=== Article ===

Revue

Le rapport au réel ou de quoi parle la philosophie ?

Le but de mon intervention est de montrer comment il y a souvent un grand absent de nos cours de Philosophie, le réel. Pour mieux comprendre, je vais partir d'une difficulté parmi tant d'autres, rencontrée dans les cours de philosophie.

Il y a bien des difficultés en classe de philosophie. Ici je voudrais en aborder une à partir d'expériences de lecture en classe. Souvent, lorsqu'on lit un texte, on se trouve face à une espèce de discussion implicite, entre celui qui écrit et ce qui a été pensé avant lui, ou avec un autre auteur, une autre école, une autre tendance. Il y a des absents du texte, avec qui, pour qui, ou contre qui la pensée s'est construite. Ce côté dialogique rend l'abord de la philosophie difficile pour nos élèves. Mais surtout un texte qui s'adresse fondamentalement à quelqu'un d'autre, ne s'adresse pas vraiment à nous.En effet les moyens que ce texte se donne pour prouver comment on doit penser ne sont pas conçus pour convaincre un élève de terminale, mais convaincre quelqu'un qui sait ce que d'autres pensent et qui s'est déjà approprié leur logique, leur cohérence et leur histoire. Face à cette complexité étrangère, il est facile de ne pas se sentir trop concerné. C'est comme rentrer dans un salon où une intense discussion a lieu, et vraiment n'avoir aucune idée de ce qui se passe et de quoi on parle.

Il nous arrive à nous enseignants, d'expliquer ces conflits d'idées et leurs enjeux, d'expliquer Descartes en le situant "contre" tout le Moyen Age. Certains professeurs le font d'une façon lyrique comme on décrirait l'histoire des idées à la manière de Hegel. J'ai introduit avec un vrai plaisir les Stoïciens et leur arrivée bouleversante dans un monde changé et élargi et leurs idées monistes révolutionnaires et sémites. Mais, est-ce de la philosophie ? Partiellement, mais pas seulement. C'est surtout mon petit plaisir personnel.

Ce dont on parle en lisant des textes, est souvent une pensée, celle d'un auteur, dans lequel le professeur tente d'apprendre à entrer, avec qui il voudrait que ses élèves découvrent une proximité et qu'ils puissent vouloir imiter, avec qui ils pourraient éprouver de la fascination à s'identifier. Cela arrive parfois, mais est-ce possible pour toute une classe ? Est-ce philosopher ?

===

> [Consignes]:
1. Recopie l'article sur la philosophie de « Le rapport au » jusqu'à « cours de philosophie. » inclus, en remplaçant « réel » par « concret ».
2. Poursuis l'article sur la philosophie à partir de sa dernière phrase.
Les données ci-dessous viennent d'une autre source.

=== Données ===

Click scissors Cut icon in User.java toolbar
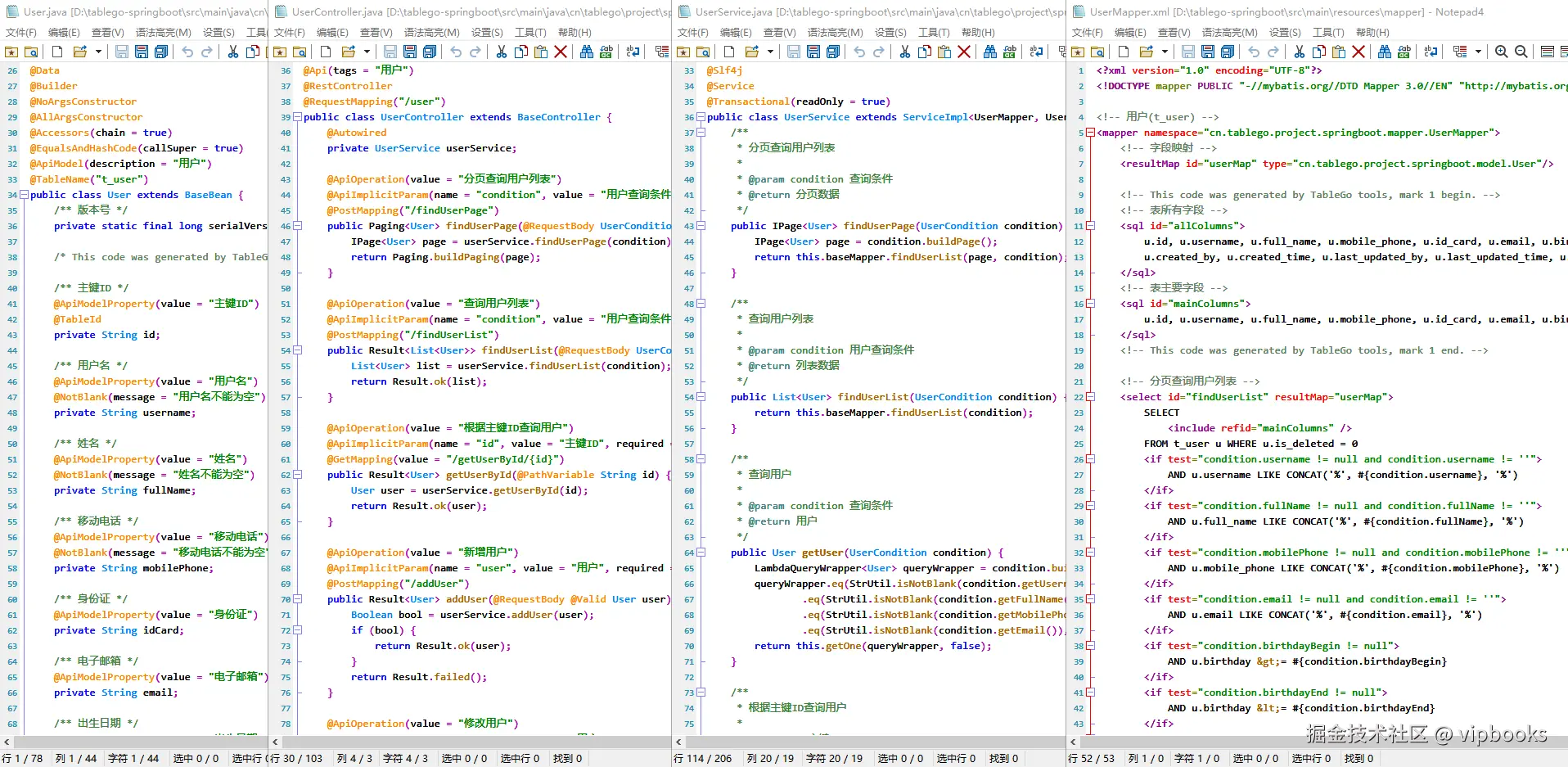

===

> [Réponses]:
1.
Le rapport au concret ou de quoi parle la philosophie ?

Le but de mon intervention est de montrer comment il y a souvent un grand absent de nos cours de Philosophie, le concret. Pour mieux comprendre, je vais partir d'une difficulté parmi tant d'autres, rencontrée dans les cours de philosophie.

2.
Même si le contact avec ce genre d'expérience peut être très marquant, cela reste une expérience rapportée, celle de l'auteur qu'il fait partager à un privilégié, et fait découvrir en lui comme possible. C'est vrai que l'auteur élargit dès lors l'expérience personnelle de cet élève, et le fait penser dans, avec, et par cette expérience élargie. Mais le lecteur doit jouer le jeu, et les élèves n'entrent pas tous dans ce processus.

J'ai voulu montrer que ces approches que le professeur choisit peuvent être :

  • plus cultivées, ou plus historiques ;
  • plus émotives ou tendues à ce à quoi l'élève adhère par l'imitation ;
  • plus tendues vers la découverte de l'auteur comme une personne à laquelle on s'attache par sa pensée comprise et apprise ;
  • parfois seulement réduites à une formation rationnelle de l'argumentation et de la cohérence.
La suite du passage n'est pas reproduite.